BANKERS' bonuses can be a powerful source of good, according to Douglas Flint, the Glaswegian who chairs banking giant HSBC.

His comments came as chief executive Stuart Gulliver admitted HSBC's global reach left it vulnerable to criminal networks.

Giving evidence to the Parliamentary Commission on Banking Standards, Mr Flint defended banks' practices of paying top employees a bonus that can be many multiples of their basic salary.

He said: "I think used properly it is very powerful for the good."

Since the financial crisis, the banking industry has faced accusations that the lure of high bonuses encourages staff to take large risks.

However, Mr Flint said that paying a bonus meant the bank could demand its staff act in accordance with certain values, as well as meet performance standards, before qualifying for the bulk of their expected pay.

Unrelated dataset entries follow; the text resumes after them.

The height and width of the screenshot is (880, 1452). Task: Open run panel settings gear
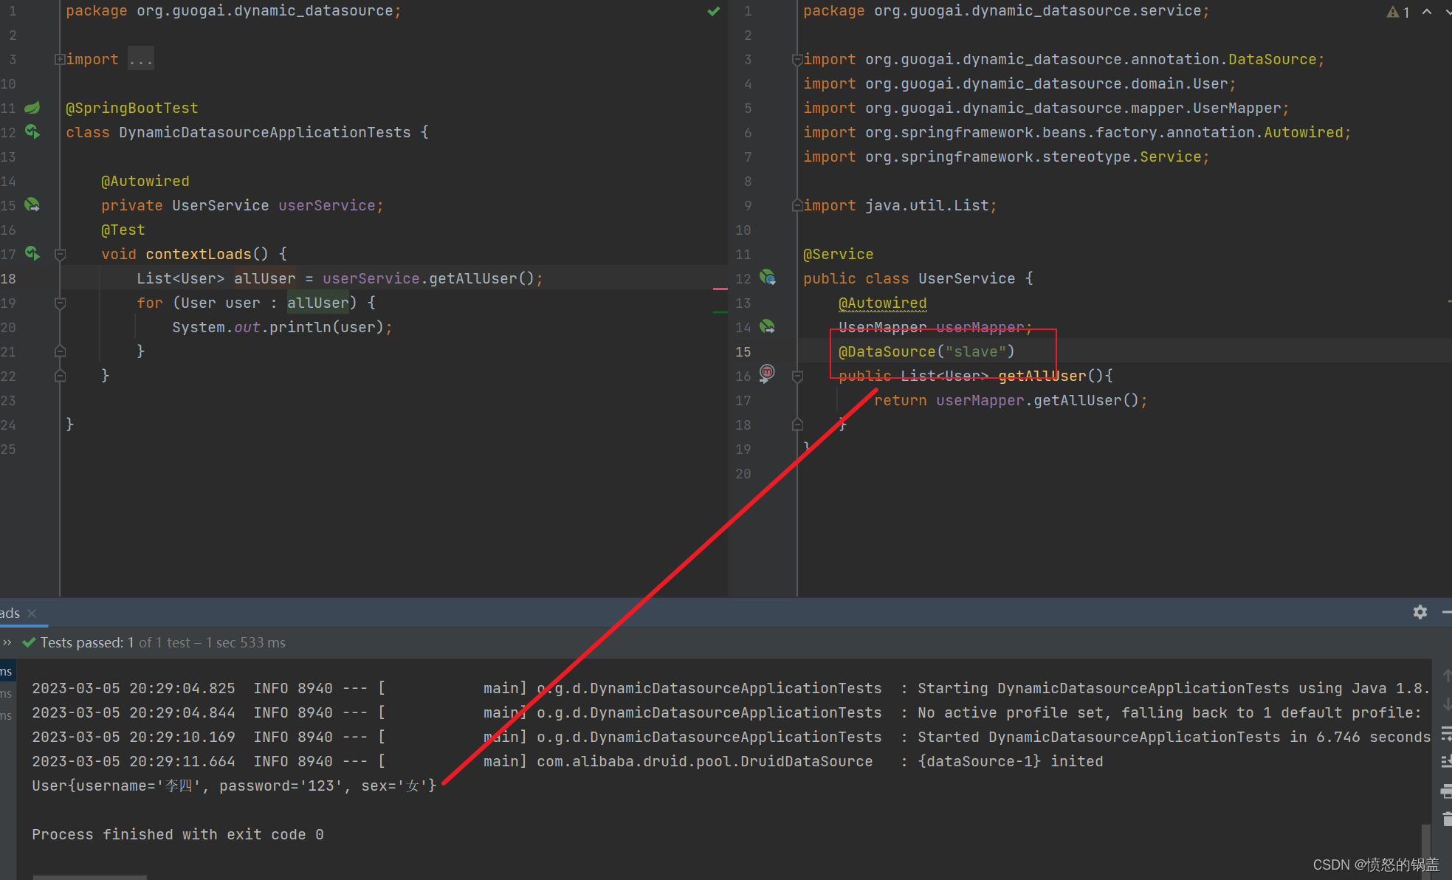[x=1420, y=612]
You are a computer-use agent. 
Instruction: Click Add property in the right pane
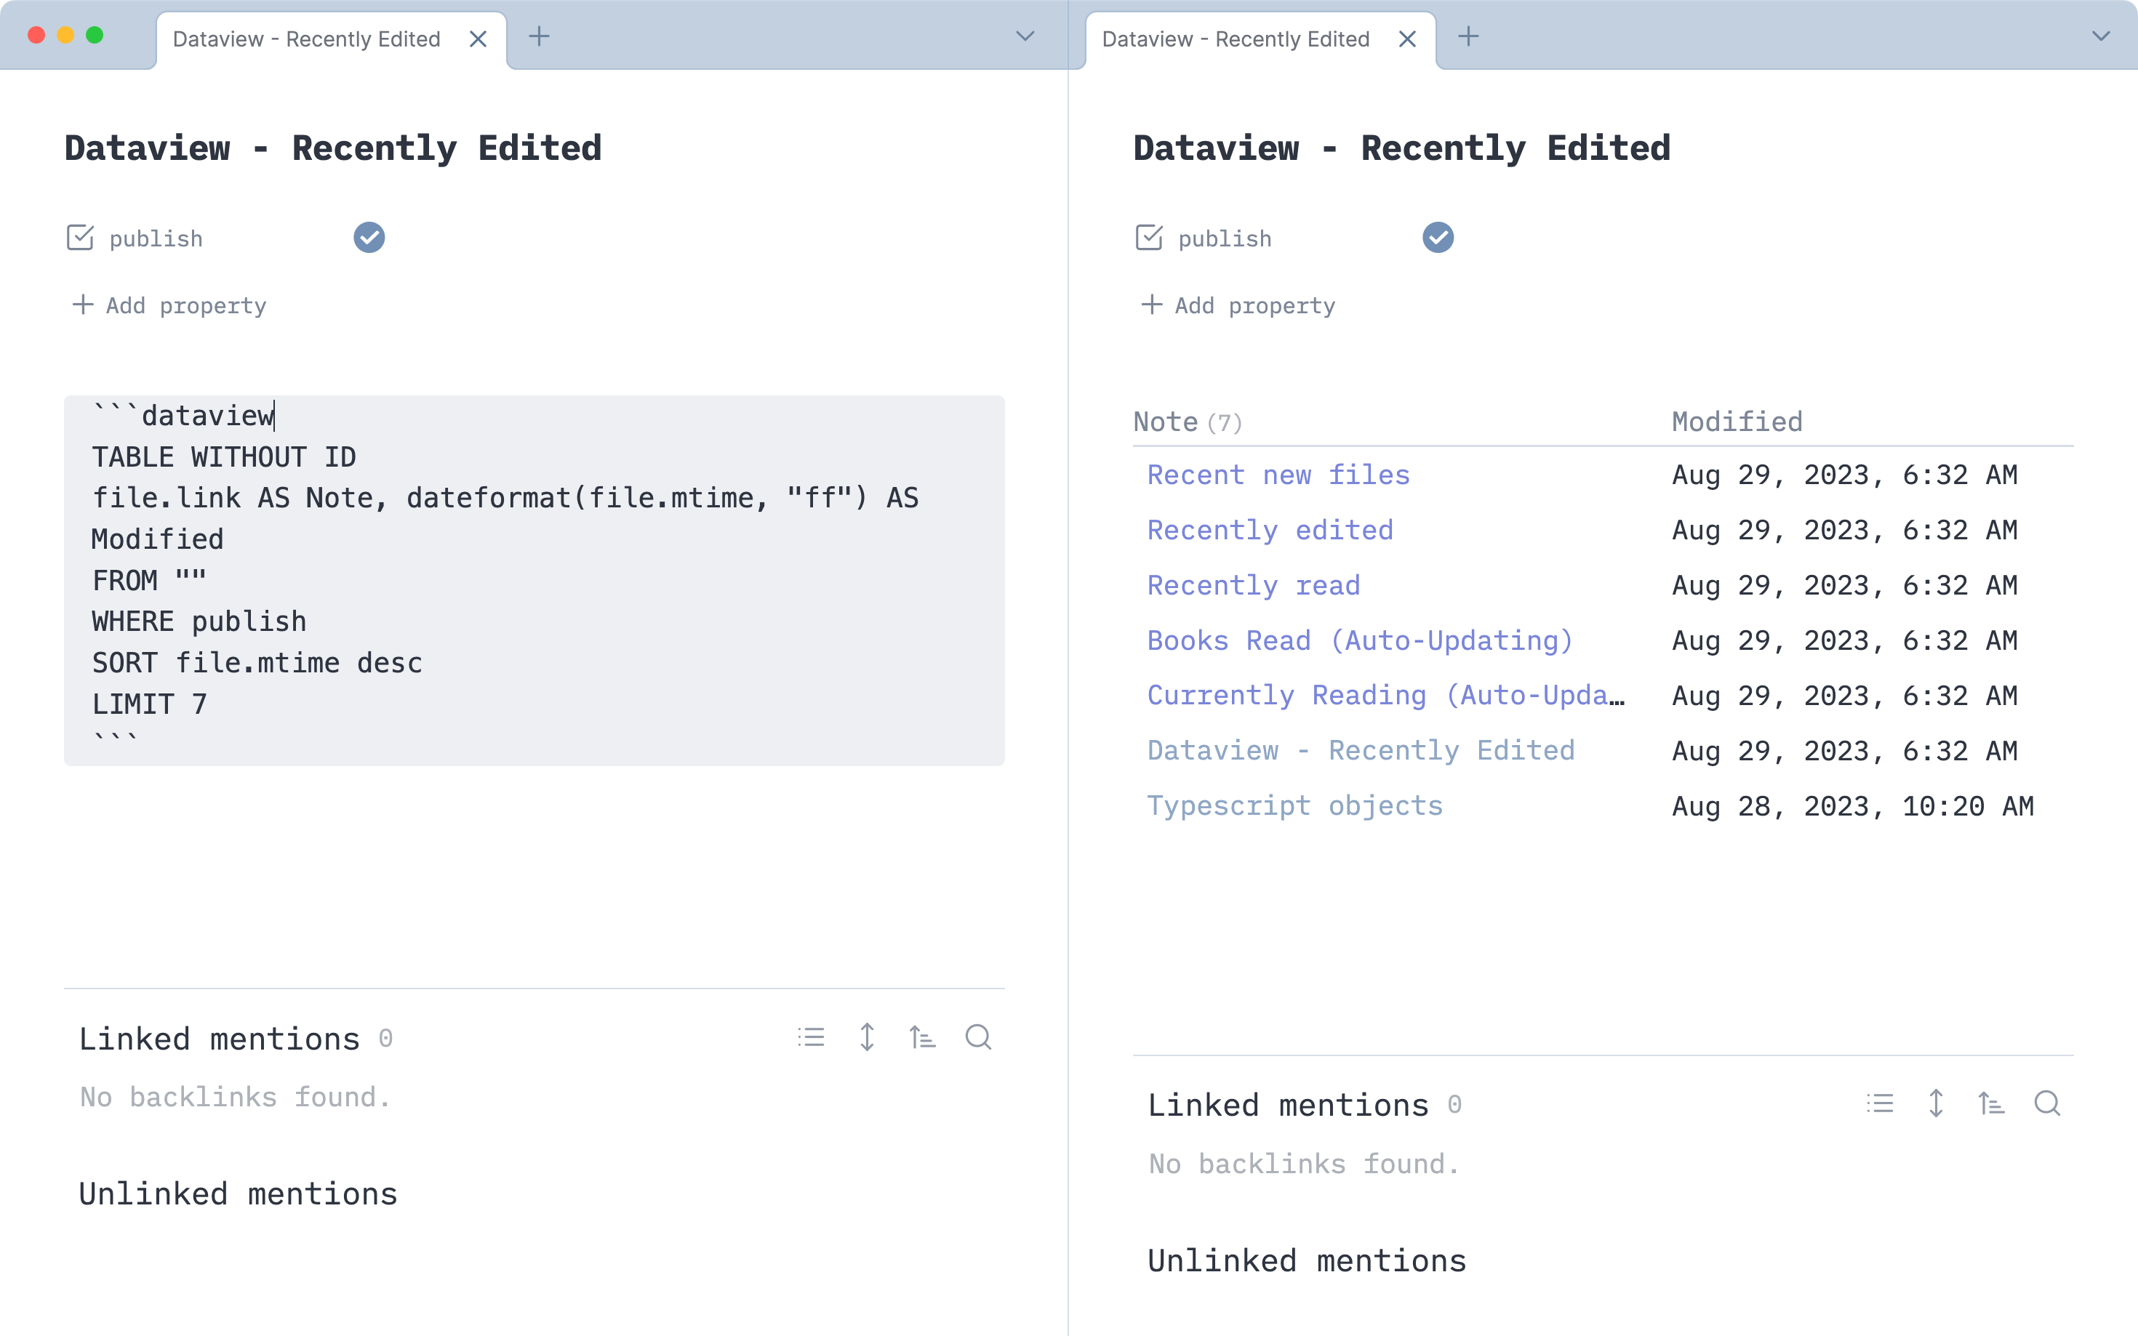click(1236, 305)
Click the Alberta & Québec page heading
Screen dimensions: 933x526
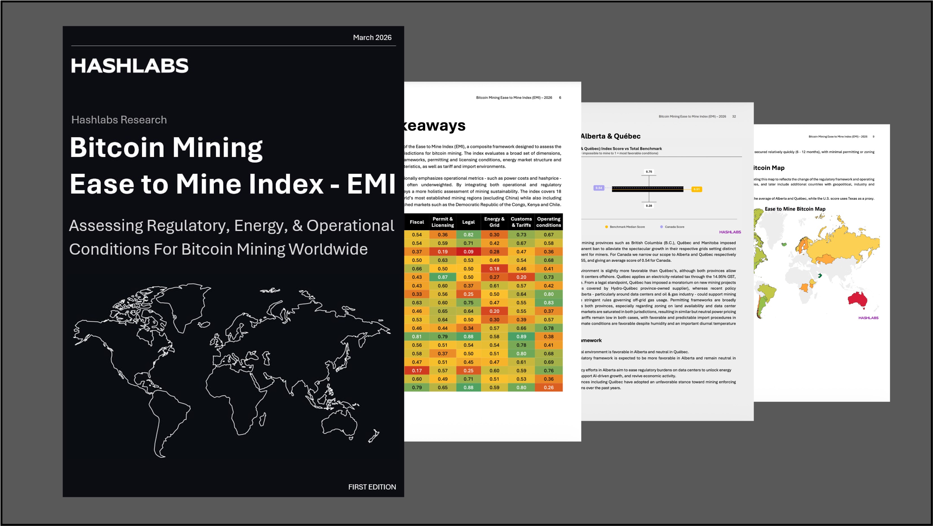point(611,136)
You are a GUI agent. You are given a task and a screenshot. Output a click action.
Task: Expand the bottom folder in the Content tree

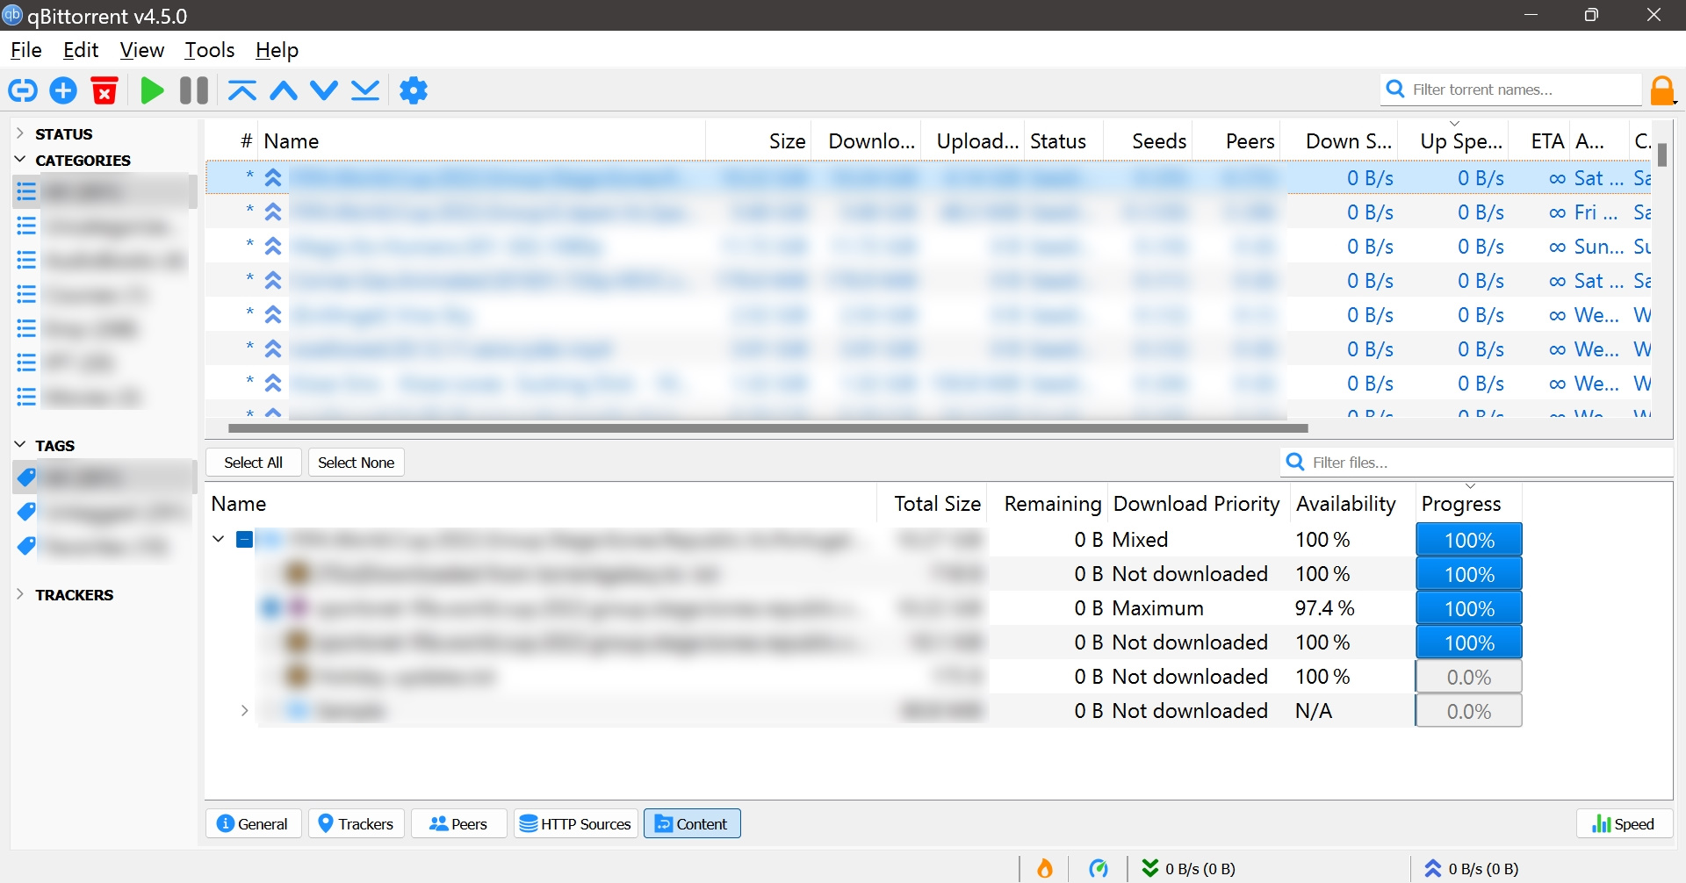point(243,710)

Some awards cannot be cashed in until retirement.

Mr Flint said: "This gives protection both to shareholders and to the company and to the system generally, so we cannot create a circumstance where people get rewarded today because it looks terrific and in the future years it does not."

However Pat McFadden, the Scots-born MP for Wolverhampton South West, told Mr Flint the banking industry's approach to pay and widespread of use of bonuses is "completely weird".

He noted that footballers such as Barcelona player Lionel Messi also receive large pay packages.

Mr McFadden said: "They are exceptional awards but I also know they are exceptional sportsmen who would be difficult to replace, and in the case of Messi impossible to replace."

But, he said, as for bankers, "they are more replacable than they think".

HSBC's pay arrangements have avoided some of the hostility seen elsewhere, with even a £7.2 million award to chief executive Stuart Gulliver for 2011 being waved through by shareholders last year.

It did not require a state bailout during the financial crisis although it did raise £12.5 billion from its shareholders.

However, it faced multi-billion-pound losses on its sub-prime lending business in the United States.

In December it was given a $1.9bn (£1.2bn) fine, the largest ever imposed on a bank, following a US investigation into money laundering breaches at its Mexican and US operations.

Mr Gulliver said: "Our geographic footprint became very attractive to trans-national criminal organisations, whether they are terrorist in origin or criminal in origin. We've crushed our reputation with the Mexico events.

"The behavioural stuff of what went on in Mexico is absolutely shocking to us."

The two bankers sought to convince the inquiry that the bank has changed, in part by selling off some less important businesses and centralising functions to make them easier to control.

Mr Gulliver, who became chief executive in 2011, said: "We have removed senior people from HSBC for values breaches on my watch."

Mr Flint, who described himself as "unashamedly an accountant", said bankers should move towards the professional standards seen in medicine and law.

"It is going to be very difficult to do but trying to create professionalism, where there is a broader duty that transcends the profitability of the firm, is really important."